Department of Electrical Engineering
University of Washington

Learning Patterns for Computer-Aided Diagnosis

Sponsors

Problem Statement and Objectives

Pap smears are widely used in North America, Europe, and other developed countries for early detection of cervical cancer. There are 50 million Pap smears analyzed annually in the U.S. alone. NeoPath, Inc. of Redmond, Washington sells or leases the AutoPap 300 System, an automated cytology analysis system. The current product is capable of automatically analyzing pap smears and classifying them as normal or as containing cancerous cells. NeoPath would like to move into more advanced tasks in cervical cancer management, starting with the task of computer-aided diagnosis to improve the quality and consistency of Pap smear diagnosis and treatment triage. Insteady of merely classifying cells as normal or abnormal, a computer-aided diagnosis system will aid cytologists in making slide diagnostic decisions and slide gradings. This will require computerized decision procedures with higher sensitivity and higher specificity than NeoPath's current products. For this reason, NeoPath would like to incorporate advanced learning techniques to create high-quality products while decreasing development time and costs.

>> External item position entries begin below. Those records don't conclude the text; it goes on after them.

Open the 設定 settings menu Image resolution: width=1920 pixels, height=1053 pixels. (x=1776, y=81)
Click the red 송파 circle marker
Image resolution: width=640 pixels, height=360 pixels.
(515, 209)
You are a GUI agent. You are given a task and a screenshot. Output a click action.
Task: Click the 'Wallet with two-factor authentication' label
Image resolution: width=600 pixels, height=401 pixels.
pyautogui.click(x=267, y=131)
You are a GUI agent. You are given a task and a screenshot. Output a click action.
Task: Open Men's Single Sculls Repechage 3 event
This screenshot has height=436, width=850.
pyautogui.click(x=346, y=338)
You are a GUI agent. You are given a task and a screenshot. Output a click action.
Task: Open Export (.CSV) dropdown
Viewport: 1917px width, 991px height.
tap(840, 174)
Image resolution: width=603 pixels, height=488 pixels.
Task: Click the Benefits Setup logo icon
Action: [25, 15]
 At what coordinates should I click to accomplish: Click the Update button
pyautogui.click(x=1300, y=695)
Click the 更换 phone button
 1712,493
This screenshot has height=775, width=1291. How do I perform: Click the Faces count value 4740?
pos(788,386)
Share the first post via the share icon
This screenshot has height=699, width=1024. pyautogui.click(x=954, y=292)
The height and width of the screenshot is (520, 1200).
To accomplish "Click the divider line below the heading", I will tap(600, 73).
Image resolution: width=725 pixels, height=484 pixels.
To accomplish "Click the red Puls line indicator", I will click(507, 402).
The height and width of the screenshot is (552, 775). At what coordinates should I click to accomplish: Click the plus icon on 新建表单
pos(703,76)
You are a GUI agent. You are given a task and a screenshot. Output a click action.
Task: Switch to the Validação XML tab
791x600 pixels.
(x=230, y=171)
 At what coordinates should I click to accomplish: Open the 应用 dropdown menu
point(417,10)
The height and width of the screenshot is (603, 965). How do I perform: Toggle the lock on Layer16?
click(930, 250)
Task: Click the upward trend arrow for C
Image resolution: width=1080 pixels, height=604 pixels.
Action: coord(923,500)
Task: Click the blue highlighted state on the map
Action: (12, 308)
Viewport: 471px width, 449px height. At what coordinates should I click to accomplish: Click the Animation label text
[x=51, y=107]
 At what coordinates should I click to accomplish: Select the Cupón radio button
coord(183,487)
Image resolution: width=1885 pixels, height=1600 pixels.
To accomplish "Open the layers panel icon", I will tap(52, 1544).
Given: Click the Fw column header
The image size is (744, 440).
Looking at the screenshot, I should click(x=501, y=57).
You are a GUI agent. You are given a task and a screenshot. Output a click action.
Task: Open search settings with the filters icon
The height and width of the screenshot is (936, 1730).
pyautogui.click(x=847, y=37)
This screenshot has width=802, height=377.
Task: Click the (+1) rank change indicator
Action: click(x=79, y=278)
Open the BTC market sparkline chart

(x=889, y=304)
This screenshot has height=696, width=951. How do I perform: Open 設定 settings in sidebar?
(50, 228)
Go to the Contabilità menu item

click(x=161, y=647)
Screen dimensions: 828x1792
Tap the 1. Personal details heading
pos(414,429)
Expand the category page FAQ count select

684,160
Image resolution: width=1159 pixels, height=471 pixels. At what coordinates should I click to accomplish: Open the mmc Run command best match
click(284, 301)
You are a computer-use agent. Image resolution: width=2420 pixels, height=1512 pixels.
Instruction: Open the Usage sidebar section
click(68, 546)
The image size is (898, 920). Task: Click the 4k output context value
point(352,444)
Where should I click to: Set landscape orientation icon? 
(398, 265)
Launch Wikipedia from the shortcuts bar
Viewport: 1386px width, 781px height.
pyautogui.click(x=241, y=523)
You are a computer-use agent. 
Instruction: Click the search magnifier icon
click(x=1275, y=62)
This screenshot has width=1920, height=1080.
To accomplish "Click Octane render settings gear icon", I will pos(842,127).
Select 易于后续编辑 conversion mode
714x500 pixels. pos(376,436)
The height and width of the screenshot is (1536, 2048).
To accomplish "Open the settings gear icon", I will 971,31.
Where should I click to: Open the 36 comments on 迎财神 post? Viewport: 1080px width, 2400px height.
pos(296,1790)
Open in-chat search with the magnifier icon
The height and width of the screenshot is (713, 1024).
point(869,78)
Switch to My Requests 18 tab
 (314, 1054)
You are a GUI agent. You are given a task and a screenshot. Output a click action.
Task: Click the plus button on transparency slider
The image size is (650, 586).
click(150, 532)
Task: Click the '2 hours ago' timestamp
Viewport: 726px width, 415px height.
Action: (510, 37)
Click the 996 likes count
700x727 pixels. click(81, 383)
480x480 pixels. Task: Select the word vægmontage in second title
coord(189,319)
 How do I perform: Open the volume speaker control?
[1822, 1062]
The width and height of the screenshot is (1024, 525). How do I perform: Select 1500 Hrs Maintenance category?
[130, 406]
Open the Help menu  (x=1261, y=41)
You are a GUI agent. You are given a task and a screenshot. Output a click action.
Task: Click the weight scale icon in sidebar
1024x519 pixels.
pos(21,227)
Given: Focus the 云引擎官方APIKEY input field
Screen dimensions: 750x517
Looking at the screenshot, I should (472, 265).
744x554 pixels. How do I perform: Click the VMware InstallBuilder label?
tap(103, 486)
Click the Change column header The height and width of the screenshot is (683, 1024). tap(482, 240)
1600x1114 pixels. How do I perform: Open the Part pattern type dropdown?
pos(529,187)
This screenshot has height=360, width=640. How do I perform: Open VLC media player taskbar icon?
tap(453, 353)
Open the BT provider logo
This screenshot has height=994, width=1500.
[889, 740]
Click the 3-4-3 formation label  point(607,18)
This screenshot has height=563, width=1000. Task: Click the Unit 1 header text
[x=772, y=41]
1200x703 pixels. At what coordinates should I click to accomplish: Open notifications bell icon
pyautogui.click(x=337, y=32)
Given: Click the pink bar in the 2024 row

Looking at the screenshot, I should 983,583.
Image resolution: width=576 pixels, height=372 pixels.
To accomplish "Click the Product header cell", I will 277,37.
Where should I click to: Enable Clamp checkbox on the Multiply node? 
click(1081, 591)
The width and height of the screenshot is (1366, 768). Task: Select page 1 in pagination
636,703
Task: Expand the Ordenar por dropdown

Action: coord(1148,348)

Our project is to develop a pattern representation and associated learning techniques that can be used in NeoPath's current and future applications. The representation will be general and powerful enough to handle a wide variety of pattern recognition tasks. It will be designed to be an integral part of a supervised learning system, so that new patterns can be learned from real training data. The new technology will be developed to become an upgrade to the current AutoPap systems to add the computer-aided diagnosis capability. In addition, it could be used in future products as NeoPath develops new application areas.